Uncaught Error: Provider parse errors:
Cannot instantiate cyclic dependency! InjectionToken_HTTP_INTERCEPTORS ("[ERROR ->]"): in NgModule AppModule in ./AppModule@-1:-1

Expected behavior

Should work, as it’s a very common case. Otherwise interceptors are limited to use services without Http.

Environment


Angular version: 4.3.0

About this issue

  • Original URL
  • State: closed
  • Created 7 years ago
  • Reactions: 155
  • Comments: 88 (8 by maintainers)

Commits related to this issue

Most upvoted comments

I resolved simply not setting authService in constructor but getting in the intercept function.

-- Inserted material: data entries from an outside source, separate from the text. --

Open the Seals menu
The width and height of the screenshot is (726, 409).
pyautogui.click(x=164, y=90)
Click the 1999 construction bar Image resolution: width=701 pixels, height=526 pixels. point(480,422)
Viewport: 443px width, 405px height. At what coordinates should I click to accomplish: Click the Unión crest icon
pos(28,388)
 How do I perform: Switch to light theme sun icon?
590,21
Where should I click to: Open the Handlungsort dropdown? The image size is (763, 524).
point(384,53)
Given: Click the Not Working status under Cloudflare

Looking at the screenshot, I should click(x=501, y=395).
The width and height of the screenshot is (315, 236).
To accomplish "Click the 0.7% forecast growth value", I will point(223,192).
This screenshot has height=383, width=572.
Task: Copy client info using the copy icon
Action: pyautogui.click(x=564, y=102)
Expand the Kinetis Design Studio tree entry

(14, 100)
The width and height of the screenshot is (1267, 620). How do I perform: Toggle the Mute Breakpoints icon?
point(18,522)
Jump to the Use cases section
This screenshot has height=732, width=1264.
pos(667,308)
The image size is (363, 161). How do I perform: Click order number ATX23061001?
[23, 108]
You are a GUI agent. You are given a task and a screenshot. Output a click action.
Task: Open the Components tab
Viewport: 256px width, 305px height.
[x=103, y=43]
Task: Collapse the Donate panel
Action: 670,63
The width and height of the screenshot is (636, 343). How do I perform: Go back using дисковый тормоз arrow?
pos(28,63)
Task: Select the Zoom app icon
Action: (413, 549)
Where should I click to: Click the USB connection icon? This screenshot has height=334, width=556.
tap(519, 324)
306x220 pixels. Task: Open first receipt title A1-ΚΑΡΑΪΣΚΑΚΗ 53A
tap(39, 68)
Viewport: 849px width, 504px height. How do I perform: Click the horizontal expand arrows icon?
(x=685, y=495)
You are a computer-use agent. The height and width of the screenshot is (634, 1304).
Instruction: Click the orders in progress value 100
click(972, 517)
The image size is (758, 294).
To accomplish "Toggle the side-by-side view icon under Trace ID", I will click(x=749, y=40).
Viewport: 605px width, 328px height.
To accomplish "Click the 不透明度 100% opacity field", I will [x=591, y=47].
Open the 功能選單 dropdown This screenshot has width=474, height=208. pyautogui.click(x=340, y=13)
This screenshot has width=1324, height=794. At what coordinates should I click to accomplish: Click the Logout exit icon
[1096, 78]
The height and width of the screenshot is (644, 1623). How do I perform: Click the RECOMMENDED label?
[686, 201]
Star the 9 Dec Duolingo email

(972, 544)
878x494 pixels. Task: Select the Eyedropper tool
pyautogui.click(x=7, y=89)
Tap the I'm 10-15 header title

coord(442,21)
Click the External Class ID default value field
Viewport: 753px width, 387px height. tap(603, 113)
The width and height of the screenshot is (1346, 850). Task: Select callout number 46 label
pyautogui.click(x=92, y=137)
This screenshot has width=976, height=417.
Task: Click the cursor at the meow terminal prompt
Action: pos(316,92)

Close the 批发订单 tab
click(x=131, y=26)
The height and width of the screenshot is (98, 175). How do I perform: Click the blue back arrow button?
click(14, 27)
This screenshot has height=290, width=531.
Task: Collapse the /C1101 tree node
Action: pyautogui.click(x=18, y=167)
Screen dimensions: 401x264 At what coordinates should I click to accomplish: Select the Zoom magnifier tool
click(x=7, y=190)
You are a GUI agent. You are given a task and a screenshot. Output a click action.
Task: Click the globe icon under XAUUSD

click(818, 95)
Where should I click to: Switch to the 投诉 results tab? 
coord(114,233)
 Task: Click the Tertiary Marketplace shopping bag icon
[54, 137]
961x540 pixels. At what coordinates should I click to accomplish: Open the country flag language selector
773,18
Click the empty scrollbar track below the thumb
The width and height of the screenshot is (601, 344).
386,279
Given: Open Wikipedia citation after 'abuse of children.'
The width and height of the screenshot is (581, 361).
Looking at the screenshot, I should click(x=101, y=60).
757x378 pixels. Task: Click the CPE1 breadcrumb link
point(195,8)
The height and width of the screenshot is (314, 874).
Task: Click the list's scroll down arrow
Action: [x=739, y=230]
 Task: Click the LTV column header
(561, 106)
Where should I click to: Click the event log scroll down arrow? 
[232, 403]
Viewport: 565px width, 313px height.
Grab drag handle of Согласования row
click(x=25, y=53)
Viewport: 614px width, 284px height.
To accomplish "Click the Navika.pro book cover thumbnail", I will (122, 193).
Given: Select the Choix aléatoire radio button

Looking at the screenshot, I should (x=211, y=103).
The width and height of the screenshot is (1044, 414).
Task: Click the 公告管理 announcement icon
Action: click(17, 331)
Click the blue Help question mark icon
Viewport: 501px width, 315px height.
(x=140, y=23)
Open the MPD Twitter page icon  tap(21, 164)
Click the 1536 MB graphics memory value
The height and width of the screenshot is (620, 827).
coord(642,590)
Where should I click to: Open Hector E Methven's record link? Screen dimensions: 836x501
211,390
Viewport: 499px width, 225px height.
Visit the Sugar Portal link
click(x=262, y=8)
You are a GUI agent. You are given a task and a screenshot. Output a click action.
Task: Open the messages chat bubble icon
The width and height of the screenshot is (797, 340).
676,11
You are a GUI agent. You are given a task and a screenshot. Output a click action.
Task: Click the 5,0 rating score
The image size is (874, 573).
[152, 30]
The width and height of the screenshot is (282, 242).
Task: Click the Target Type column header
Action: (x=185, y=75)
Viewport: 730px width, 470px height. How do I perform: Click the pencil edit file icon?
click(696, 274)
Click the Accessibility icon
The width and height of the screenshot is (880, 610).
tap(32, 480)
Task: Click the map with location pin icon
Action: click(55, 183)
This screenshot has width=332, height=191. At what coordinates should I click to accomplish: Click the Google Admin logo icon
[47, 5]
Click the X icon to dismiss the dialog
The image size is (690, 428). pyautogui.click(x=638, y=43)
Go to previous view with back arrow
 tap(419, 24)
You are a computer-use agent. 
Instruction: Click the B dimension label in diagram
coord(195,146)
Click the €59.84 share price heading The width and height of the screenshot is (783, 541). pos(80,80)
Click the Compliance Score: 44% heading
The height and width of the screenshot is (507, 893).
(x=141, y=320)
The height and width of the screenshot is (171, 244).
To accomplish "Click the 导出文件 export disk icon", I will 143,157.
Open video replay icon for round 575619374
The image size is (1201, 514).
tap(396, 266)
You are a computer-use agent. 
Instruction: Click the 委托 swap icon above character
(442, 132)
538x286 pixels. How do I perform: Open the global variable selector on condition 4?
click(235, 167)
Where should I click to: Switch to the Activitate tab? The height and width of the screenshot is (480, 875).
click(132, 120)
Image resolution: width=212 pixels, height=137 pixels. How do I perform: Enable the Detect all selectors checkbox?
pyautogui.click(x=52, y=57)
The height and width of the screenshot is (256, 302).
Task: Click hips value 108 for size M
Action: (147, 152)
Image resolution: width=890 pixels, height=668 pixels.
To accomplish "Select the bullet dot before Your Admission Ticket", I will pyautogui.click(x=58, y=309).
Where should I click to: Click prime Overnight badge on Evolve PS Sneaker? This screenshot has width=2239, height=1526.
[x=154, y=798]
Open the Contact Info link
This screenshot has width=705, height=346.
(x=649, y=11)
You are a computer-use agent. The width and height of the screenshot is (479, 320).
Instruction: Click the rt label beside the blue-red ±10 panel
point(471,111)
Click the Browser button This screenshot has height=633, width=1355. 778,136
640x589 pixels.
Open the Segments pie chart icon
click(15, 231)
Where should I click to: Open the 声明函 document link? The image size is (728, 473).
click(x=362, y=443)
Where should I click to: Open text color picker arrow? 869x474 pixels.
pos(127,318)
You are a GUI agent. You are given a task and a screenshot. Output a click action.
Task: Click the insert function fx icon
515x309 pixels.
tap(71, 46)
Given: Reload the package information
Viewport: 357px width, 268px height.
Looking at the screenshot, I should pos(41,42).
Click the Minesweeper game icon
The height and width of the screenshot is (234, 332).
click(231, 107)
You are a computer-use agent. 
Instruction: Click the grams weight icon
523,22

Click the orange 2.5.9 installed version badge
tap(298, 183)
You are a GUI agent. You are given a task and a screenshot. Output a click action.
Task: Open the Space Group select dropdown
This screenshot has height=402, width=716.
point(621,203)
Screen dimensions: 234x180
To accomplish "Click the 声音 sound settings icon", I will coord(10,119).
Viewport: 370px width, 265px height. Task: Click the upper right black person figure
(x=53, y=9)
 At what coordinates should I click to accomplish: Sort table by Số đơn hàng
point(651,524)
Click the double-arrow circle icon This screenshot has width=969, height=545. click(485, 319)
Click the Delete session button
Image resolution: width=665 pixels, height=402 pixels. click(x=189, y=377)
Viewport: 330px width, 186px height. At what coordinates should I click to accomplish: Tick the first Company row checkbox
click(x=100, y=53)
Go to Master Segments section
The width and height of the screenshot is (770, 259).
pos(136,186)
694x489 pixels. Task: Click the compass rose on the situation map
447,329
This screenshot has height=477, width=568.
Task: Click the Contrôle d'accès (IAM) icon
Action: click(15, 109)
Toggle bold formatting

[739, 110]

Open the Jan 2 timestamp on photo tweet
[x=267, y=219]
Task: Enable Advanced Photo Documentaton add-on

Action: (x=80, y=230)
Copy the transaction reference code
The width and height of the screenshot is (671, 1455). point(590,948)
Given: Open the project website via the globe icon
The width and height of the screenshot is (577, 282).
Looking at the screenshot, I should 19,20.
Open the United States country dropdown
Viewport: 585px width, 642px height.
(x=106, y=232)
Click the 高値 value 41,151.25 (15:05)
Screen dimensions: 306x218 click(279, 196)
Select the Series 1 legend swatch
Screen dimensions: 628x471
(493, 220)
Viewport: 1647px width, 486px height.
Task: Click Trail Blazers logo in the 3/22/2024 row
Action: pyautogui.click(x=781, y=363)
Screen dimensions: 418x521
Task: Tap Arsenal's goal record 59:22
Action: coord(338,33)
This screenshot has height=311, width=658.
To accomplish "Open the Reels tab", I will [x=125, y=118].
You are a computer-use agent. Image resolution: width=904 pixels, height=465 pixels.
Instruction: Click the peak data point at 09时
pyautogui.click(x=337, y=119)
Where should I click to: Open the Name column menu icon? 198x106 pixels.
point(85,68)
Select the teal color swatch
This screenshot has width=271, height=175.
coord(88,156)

  intercept(req: HttpRequest<any>, next: HttpHandler): Observable<HttpEvent<any>> {
    // Get the auth header from the service.
    const auth = this.inj.get(AuthenticationService);
    const authToken = auth.getAuthorizationToken();
    ...
   }

My code is very similar to @cyrilletuzi, I tried @Toxicable solution, I have no more cyclic dependency but I get:

ERROR Error: Uncaught (in promise): RangeError: Maximum call stack size exceeded
RangeError: Maximum call stack size exceeded
    at _createProviderInstance$1 (core.es5.js:9480)
    ...   

@tytskyi I tried that and didn’t work

  constructor(inj: Injector) {
    this.auth = inj.get(AuthService)
  }

works though

https://plnkr.co/edit/8CpyAUSJcCiRqdZmuvt9?p=preview

@will-copperleaf Which example have you tried?

You should be able to do this for example:

import { Injectable, Injector } from '@angular/core';
import { HttpInterceptor, HttpEvent, HttpRequest, HttpHandler } from '@angular/common/http';
import { Observable } from 'rxjs/Observable';
import { AuthService } from '../shared/auth.service';

@Injectable()
export class AuthInterceptor implements HttpInterceptor {

  private authService: AuthService;

  constructor(
    private injector: Injector
  ) { }

  intercept(request: HttpRequest<any>, next: HttpHandler): Observable<HttpEvent<any>> {

    this.authService = this.injector.get(AuthService); // get it here within intercept

    const authRequest = request.clone({
      headers: request.headers.set('Authorization', this.authService.getHeaders())
    });

    return next.handle(authRequest);
  }

}

You may also try a little hack to instatiate the service, like:

constructor(private injector: Injector) {
  setTimeout(() => {
    this.authService = this.injector.get(AuthService);
  })
}

This way you won’t get the max call stack exceeded error.

I’m having the same issue, and seems there’s still no satisfying answer provided above. This shouldn’t be closed.

This is interesting,

I thought that having service like AuthService, which manages token accessibility and performs login and refresh requests it’s a common use case.

So basically here is the scenario. We have AuthService which depends on HttpClient (obviously). It has few methods: getAccessToken, getRefreshToken, login, refreshSession and logout.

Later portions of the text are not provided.